Activity
Look through the material below and give the number of lines where the string "empty" appears, without any other words.

Source records
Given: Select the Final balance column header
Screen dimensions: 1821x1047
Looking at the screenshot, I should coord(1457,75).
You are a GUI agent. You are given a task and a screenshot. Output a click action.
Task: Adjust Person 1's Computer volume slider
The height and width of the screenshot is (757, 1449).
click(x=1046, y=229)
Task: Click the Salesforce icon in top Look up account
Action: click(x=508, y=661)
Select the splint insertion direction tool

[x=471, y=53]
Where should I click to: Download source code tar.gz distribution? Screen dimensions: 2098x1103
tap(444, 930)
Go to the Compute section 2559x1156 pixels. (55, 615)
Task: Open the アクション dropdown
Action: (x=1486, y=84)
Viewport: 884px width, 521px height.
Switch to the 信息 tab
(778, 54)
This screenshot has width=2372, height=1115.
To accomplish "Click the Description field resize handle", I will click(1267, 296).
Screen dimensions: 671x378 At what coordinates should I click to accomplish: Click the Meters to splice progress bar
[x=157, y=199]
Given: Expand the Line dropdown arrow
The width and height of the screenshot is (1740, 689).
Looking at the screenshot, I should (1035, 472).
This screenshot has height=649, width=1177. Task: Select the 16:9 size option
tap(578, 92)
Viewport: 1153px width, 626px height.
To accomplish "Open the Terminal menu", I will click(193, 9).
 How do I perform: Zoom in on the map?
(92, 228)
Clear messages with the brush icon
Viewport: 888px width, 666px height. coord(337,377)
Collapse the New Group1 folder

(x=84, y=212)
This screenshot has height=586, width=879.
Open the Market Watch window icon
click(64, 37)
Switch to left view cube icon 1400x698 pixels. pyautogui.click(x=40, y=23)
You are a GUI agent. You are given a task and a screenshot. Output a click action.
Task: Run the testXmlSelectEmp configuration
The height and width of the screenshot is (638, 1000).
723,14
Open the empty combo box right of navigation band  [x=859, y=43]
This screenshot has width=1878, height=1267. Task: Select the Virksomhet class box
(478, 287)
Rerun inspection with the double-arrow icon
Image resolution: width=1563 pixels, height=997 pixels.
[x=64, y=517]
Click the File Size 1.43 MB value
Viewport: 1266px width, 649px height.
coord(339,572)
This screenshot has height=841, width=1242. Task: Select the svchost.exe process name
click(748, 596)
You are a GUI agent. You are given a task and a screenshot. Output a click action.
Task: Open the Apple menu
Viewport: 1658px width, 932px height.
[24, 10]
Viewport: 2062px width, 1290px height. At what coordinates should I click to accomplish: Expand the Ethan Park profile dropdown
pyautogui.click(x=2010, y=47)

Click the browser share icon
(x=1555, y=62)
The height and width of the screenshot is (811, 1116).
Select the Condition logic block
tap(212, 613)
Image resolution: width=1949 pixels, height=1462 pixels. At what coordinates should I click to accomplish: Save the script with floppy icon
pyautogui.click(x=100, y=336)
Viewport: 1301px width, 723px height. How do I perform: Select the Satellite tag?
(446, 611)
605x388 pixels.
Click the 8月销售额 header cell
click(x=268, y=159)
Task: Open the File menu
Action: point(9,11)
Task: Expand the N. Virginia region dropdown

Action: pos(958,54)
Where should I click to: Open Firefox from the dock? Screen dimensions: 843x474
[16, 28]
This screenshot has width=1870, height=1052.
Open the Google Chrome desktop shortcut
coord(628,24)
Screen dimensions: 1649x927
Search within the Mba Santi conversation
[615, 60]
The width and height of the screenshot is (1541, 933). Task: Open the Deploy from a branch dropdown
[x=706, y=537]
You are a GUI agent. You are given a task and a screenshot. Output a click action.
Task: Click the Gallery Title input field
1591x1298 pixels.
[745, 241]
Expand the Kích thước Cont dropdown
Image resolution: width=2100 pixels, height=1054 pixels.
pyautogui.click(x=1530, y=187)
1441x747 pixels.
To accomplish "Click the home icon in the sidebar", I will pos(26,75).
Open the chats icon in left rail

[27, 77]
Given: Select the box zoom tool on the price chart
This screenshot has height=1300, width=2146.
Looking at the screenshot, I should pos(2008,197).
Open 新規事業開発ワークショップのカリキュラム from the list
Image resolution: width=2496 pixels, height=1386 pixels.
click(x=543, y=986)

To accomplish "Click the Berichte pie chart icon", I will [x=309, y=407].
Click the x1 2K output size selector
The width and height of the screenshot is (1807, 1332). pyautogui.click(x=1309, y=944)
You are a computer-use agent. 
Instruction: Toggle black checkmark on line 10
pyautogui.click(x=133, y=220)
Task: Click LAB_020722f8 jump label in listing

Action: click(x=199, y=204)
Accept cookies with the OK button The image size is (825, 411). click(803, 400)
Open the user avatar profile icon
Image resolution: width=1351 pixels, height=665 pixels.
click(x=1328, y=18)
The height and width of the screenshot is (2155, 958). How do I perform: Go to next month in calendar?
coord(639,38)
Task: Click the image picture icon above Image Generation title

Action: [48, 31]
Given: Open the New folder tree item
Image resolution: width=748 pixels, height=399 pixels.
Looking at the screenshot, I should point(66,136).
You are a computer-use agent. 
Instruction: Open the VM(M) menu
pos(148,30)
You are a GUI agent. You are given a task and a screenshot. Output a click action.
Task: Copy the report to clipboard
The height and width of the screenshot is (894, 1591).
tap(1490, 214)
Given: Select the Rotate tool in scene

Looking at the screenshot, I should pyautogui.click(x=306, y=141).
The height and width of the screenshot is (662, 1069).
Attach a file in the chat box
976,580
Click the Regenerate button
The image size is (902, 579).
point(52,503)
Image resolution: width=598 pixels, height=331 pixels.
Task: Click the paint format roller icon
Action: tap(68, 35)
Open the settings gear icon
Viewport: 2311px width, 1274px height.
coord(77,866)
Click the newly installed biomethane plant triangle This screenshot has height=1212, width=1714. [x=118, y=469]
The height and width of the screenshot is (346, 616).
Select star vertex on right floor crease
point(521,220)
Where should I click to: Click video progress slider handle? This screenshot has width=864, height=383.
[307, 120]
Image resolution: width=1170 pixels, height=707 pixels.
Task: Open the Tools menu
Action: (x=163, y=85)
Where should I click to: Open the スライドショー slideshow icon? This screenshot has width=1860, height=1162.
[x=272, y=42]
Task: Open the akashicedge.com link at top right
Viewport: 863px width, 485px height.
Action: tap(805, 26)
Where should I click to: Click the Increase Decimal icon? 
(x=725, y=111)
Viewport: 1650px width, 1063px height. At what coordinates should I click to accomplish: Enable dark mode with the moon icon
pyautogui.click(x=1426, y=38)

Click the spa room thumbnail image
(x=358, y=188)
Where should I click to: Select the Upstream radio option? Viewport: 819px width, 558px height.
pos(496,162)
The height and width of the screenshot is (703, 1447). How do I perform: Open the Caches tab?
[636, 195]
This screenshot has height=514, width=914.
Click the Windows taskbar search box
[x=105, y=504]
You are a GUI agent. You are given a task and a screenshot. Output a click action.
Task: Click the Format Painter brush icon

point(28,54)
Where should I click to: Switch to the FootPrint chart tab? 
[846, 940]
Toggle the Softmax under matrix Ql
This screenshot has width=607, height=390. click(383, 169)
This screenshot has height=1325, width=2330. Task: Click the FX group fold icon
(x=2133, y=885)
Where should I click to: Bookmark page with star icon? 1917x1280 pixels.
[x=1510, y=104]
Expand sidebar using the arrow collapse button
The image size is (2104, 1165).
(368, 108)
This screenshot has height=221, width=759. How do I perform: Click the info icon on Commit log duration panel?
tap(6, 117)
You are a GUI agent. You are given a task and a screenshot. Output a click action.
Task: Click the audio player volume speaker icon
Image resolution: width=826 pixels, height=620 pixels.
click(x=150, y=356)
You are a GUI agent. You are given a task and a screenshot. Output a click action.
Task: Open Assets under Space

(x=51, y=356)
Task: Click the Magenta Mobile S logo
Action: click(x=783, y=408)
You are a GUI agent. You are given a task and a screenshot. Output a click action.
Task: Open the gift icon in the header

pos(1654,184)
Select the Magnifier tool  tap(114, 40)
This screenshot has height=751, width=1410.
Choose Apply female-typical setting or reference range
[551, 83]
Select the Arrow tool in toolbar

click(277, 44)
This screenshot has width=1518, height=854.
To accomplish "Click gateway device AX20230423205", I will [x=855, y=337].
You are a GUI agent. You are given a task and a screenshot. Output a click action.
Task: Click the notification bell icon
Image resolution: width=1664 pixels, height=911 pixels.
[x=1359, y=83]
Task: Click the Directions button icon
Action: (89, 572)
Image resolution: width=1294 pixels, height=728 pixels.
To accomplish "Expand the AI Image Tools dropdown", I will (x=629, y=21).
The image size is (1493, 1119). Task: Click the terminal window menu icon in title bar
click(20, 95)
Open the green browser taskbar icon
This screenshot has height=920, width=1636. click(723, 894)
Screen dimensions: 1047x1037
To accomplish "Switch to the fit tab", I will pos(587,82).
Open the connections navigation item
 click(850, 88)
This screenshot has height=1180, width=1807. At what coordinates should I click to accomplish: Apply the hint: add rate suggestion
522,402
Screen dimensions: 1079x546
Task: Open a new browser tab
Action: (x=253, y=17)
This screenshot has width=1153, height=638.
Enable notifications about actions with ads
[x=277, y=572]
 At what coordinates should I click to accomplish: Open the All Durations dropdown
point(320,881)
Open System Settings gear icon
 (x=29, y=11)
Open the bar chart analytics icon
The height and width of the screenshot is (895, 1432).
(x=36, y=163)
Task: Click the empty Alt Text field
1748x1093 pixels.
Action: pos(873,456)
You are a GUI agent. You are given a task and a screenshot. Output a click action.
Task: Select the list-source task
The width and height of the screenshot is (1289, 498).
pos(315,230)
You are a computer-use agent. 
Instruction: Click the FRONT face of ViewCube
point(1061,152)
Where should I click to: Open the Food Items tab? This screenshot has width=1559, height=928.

Exercise response
2